* **Data**

# # # # #

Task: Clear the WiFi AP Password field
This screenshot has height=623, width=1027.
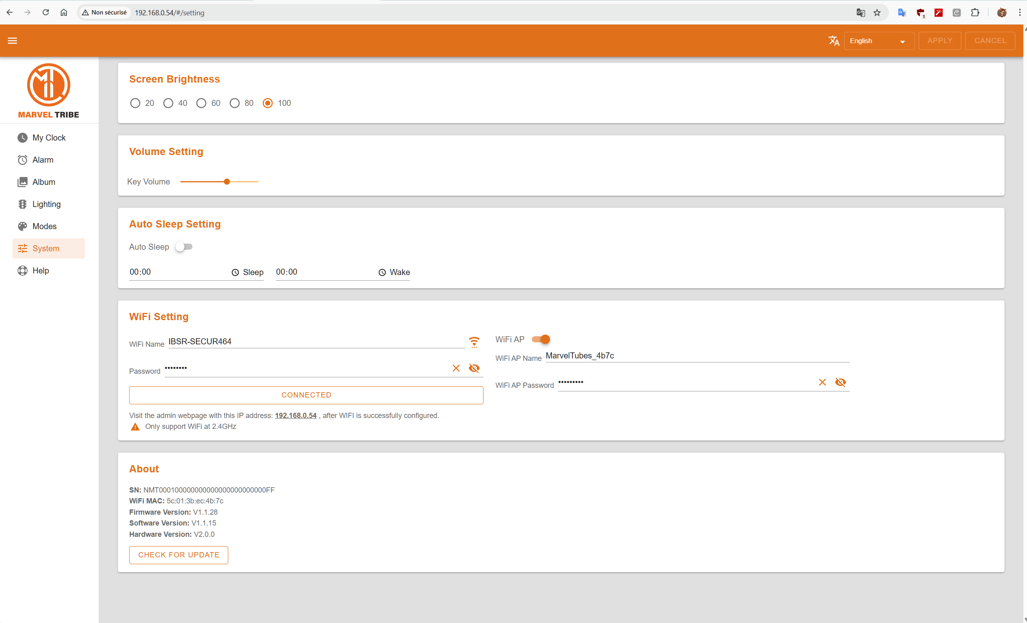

# # # # #

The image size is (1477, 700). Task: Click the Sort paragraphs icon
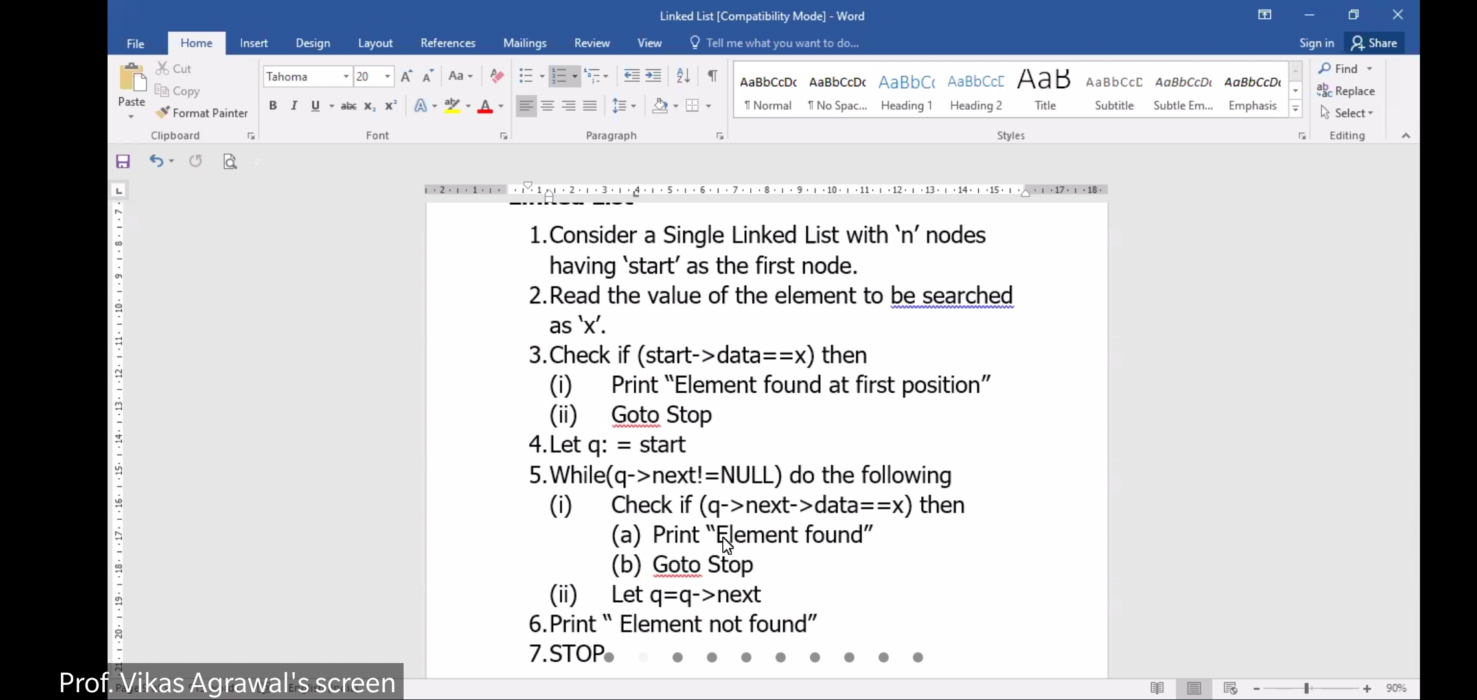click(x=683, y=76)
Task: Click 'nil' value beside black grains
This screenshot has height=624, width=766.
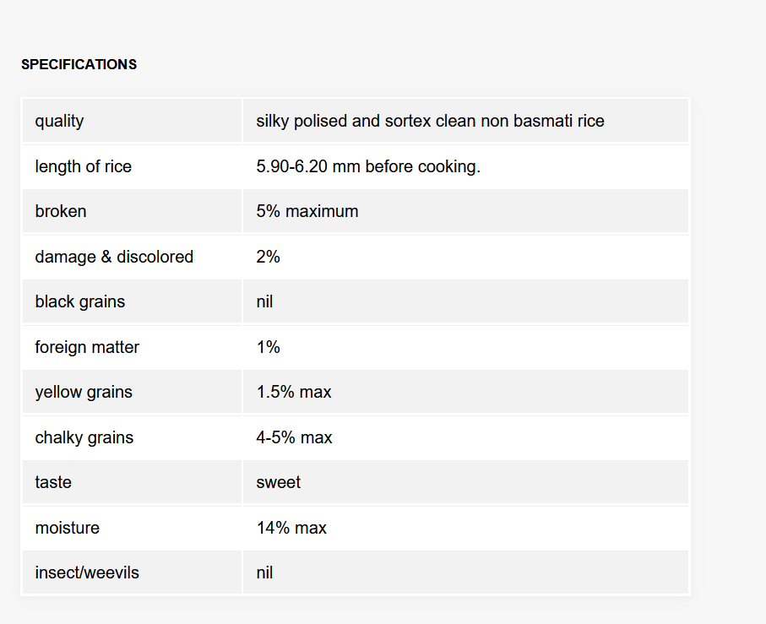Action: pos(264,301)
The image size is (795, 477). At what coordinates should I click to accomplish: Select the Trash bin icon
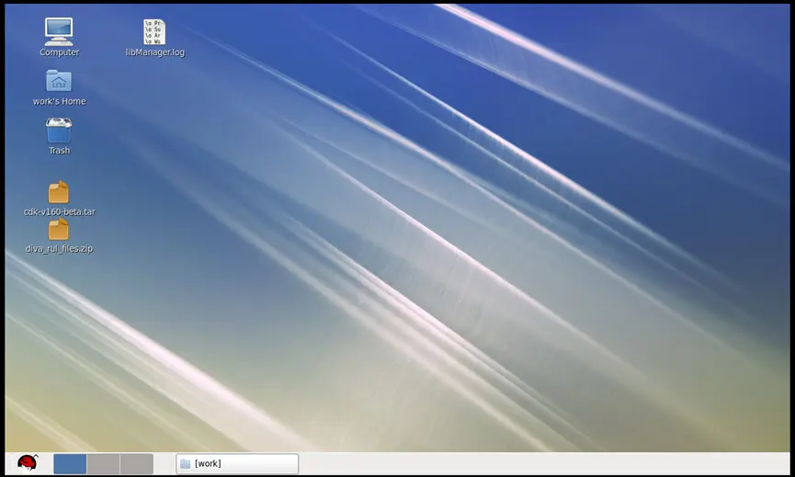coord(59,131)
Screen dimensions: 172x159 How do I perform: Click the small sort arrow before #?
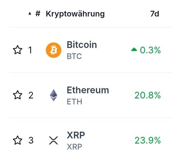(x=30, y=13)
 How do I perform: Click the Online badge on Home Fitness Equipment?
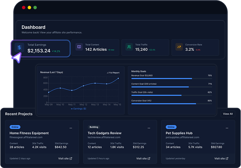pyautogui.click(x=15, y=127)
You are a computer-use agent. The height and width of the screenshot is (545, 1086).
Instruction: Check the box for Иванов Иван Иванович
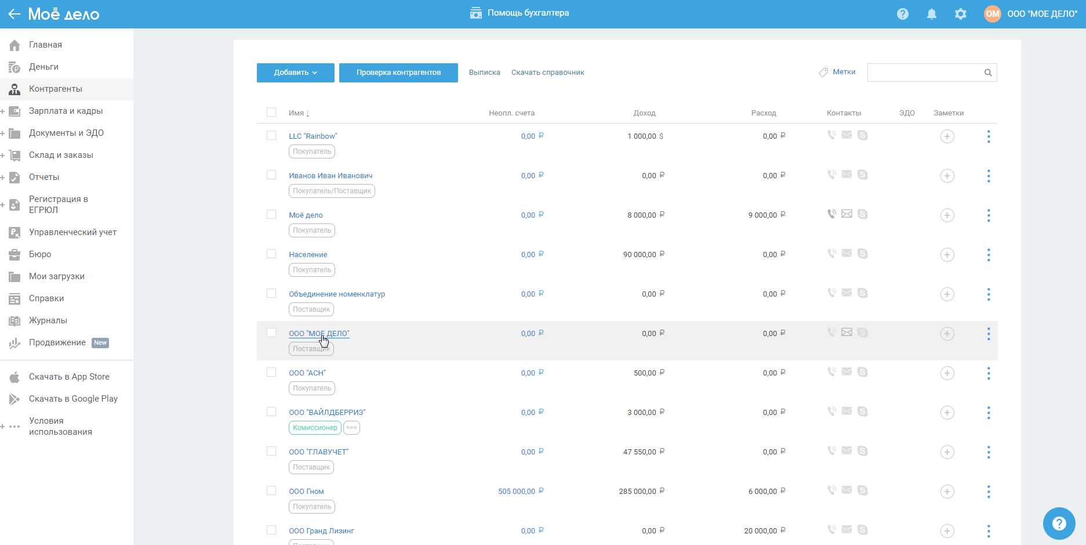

# # # # #

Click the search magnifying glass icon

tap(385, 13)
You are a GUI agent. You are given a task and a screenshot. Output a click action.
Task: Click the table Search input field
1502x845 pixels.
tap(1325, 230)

# # # # #

* **Problem description**
Rewrite the lines starting at the one containing "Screen dimensions: 172x159" and ending at the one containing "Instruction: Check the", requests included, and scale every answer coordinate by 2.05, rounding to whole numbers with halves going up. Leave the pictures out.

* **Finished task**
Screen dimensions: 172x159 How do I perform: Click the small sort arrow before #?
(x=62, y=27)
 How do I perform: Click the Online badge on Home Fitness Equipment?
pyautogui.click(x=31, y=260)
You are a computer-use agent. The height and width of the screenshot is (545, 1086).
Instruction: Check the box for Иванов Иван Иванович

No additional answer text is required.